Data records START

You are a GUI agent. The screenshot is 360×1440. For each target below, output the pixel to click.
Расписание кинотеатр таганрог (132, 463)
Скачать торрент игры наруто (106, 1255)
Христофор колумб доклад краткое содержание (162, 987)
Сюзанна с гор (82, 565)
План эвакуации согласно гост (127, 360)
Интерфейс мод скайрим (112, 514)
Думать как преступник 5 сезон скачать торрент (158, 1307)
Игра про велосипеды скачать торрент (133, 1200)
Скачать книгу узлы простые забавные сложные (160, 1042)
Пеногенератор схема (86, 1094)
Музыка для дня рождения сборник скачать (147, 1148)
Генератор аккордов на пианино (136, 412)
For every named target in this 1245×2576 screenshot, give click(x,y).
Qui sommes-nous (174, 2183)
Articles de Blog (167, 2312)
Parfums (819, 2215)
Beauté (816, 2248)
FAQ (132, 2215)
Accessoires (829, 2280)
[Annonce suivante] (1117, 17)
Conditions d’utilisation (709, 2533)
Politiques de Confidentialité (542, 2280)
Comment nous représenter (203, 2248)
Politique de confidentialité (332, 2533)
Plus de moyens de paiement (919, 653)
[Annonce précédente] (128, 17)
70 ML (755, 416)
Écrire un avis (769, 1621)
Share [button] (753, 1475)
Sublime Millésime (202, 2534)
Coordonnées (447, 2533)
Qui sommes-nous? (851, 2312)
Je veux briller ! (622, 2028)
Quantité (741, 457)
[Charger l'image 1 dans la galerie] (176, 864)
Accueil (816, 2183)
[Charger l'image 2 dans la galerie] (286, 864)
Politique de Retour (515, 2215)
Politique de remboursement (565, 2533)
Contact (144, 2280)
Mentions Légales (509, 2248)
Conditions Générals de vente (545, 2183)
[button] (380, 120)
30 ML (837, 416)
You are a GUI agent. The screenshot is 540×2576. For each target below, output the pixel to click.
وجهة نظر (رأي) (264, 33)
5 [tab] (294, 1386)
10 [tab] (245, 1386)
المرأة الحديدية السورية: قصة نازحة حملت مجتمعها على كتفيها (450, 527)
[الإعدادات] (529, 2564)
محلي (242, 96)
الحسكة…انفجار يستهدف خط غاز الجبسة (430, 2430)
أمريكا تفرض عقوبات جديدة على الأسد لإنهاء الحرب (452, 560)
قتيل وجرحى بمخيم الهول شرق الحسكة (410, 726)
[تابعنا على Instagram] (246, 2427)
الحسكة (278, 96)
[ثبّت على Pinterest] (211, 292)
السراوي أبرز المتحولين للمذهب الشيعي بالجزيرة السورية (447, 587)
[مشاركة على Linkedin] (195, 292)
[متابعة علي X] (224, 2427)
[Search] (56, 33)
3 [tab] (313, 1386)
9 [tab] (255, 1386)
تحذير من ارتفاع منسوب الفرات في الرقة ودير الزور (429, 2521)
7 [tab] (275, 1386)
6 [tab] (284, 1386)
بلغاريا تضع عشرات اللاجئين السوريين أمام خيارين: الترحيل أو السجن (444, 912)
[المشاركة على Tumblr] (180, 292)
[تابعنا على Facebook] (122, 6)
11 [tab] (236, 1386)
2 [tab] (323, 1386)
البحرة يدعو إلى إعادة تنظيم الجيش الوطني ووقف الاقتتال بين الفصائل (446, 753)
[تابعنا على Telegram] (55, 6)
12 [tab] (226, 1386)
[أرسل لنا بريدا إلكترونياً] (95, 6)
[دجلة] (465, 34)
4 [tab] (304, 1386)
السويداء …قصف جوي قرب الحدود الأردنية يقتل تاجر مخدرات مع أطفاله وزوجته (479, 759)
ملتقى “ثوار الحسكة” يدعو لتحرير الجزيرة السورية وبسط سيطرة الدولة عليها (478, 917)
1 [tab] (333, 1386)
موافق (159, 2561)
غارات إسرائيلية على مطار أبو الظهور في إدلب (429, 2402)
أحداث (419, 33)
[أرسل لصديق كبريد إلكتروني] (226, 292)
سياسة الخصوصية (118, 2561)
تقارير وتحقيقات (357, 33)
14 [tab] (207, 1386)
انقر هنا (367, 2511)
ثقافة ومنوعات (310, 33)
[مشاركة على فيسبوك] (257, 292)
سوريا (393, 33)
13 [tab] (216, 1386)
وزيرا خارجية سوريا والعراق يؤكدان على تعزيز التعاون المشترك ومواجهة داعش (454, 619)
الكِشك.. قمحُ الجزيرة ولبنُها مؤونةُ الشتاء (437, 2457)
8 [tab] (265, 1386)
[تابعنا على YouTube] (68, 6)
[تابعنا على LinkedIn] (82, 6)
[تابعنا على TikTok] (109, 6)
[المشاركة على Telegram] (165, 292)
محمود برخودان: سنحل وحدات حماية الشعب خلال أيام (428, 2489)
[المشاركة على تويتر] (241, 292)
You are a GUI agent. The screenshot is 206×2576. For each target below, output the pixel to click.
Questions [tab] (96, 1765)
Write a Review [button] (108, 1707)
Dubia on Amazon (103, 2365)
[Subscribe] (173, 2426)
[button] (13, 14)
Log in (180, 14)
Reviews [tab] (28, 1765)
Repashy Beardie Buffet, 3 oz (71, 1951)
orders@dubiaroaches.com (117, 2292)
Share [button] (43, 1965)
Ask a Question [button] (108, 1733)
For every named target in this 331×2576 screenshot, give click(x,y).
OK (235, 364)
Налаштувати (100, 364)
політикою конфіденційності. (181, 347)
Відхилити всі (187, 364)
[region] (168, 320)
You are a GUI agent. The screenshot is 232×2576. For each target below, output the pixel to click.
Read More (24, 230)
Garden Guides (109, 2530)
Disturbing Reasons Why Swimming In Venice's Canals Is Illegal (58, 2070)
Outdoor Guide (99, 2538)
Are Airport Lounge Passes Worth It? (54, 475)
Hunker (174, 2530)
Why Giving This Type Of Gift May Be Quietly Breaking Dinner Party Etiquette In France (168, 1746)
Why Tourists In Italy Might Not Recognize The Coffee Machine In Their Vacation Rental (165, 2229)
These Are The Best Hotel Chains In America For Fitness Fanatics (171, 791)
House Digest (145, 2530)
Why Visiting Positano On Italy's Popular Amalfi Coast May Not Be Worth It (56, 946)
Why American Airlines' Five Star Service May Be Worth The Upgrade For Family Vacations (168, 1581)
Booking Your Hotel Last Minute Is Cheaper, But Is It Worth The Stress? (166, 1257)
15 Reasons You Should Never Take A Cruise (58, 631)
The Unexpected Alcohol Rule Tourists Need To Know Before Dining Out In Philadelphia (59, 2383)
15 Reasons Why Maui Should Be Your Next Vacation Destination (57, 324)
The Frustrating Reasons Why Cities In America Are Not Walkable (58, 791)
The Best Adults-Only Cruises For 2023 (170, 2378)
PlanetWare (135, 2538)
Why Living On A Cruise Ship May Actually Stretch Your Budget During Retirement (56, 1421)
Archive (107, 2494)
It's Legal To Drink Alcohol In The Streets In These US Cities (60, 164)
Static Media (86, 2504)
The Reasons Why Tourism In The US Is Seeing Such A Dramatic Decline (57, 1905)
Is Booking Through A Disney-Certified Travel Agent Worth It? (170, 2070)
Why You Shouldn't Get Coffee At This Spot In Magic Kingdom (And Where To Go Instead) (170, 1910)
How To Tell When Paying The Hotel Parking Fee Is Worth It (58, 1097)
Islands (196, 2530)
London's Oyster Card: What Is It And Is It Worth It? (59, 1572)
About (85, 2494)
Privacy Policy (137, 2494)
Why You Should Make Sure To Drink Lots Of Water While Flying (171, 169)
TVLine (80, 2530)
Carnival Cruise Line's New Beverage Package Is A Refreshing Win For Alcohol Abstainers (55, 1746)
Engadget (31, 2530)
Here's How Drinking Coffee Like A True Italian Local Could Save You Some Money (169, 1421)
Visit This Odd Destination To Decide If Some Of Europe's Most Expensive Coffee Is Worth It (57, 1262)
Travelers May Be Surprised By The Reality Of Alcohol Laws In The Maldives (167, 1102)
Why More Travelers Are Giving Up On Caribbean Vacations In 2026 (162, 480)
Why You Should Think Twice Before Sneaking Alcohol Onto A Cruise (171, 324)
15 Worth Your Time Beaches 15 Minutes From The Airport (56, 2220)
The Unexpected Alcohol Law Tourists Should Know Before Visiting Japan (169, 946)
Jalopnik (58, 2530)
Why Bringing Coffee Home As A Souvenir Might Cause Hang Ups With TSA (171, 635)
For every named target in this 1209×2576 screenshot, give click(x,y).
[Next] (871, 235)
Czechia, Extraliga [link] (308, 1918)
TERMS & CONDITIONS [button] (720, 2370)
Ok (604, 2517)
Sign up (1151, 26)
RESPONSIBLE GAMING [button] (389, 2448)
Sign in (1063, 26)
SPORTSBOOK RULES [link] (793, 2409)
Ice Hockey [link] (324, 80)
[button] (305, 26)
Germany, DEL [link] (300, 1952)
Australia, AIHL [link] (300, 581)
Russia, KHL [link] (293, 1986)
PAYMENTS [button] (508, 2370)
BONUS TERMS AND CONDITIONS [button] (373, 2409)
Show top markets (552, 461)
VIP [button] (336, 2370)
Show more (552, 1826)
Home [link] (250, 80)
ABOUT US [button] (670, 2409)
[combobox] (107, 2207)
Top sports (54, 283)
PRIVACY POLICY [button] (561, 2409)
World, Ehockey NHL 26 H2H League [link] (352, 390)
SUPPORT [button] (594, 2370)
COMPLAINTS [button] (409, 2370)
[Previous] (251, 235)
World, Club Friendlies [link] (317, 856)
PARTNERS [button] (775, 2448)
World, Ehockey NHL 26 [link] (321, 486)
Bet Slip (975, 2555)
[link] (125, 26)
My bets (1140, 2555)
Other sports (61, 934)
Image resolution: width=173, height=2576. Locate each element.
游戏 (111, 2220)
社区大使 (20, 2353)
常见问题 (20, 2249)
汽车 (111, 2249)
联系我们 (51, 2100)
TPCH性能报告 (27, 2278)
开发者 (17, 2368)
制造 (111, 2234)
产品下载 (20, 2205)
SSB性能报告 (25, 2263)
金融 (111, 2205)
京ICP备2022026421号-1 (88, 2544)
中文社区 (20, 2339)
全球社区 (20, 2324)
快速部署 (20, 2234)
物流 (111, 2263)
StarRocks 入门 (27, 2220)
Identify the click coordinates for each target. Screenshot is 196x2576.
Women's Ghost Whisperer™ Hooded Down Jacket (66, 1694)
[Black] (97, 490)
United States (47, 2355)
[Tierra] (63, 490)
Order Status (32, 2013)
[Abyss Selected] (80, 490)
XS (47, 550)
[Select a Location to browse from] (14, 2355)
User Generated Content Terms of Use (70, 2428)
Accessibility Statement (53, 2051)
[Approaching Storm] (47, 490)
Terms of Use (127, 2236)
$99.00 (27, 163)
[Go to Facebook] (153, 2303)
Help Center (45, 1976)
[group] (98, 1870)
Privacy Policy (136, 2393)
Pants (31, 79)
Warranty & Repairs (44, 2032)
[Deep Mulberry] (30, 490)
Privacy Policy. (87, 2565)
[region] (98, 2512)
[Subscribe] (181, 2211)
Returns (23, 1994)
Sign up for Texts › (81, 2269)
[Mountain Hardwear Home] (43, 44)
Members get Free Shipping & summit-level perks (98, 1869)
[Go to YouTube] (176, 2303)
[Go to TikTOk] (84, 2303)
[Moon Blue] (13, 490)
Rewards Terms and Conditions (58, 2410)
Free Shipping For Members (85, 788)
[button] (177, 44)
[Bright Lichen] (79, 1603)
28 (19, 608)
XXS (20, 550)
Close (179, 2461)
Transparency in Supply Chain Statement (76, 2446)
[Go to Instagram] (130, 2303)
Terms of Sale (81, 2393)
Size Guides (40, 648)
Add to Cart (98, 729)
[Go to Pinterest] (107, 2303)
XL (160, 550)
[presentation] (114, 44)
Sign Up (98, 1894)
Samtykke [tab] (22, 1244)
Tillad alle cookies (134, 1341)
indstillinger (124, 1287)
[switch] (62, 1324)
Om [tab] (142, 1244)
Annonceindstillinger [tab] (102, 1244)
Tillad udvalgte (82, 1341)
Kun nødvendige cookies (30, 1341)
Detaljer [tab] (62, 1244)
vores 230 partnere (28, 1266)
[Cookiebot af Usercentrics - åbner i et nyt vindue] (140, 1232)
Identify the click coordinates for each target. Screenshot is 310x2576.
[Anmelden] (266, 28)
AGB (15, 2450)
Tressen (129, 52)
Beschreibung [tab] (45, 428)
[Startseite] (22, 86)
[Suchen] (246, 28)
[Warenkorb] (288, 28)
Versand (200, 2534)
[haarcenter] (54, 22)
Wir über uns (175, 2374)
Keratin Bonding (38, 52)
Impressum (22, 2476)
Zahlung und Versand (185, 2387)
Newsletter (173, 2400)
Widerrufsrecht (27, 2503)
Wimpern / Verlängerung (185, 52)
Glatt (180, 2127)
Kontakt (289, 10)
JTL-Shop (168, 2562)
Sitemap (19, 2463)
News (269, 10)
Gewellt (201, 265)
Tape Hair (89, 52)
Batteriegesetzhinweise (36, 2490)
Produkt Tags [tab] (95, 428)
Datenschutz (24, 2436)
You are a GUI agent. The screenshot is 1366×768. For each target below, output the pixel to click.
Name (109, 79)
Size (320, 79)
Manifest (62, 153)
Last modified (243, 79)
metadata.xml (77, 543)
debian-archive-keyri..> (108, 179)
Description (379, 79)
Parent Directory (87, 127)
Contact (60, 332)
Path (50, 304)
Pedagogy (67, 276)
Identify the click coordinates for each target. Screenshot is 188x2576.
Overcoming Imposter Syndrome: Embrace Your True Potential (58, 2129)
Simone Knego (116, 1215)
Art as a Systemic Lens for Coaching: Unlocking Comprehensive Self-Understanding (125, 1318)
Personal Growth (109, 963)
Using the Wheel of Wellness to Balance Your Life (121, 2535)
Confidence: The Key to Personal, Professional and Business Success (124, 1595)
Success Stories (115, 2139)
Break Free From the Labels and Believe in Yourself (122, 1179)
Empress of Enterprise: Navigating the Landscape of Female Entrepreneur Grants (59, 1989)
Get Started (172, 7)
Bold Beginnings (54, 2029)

Data records END

Instructions for the task: As the answer, set down only the lines from the data above between the one holding "قتيل وجرحى بمخيم الهول شرق الحسكة (410, 726)" and the one holding "3 [tab] (313, 1386)", inclusive, exactly as they read.

Result:
قتيل وجرحى بمخيم الهول شرق الحسكة (410, 726)
[تابعنا على Instagram] (246, 2427)
الحسكة (278, 96)
[ثبّت على Pinterest] (211, 292)
السراوي أبرز المتحولين للمذهب الشيعي بالجزيرة السورية (447, 587)
[مشاركة على Linkedin] (195, 292)
[متابعة علي X] (224, 2427)
[Search] (56, 33)
3 [tab] (313, 1386)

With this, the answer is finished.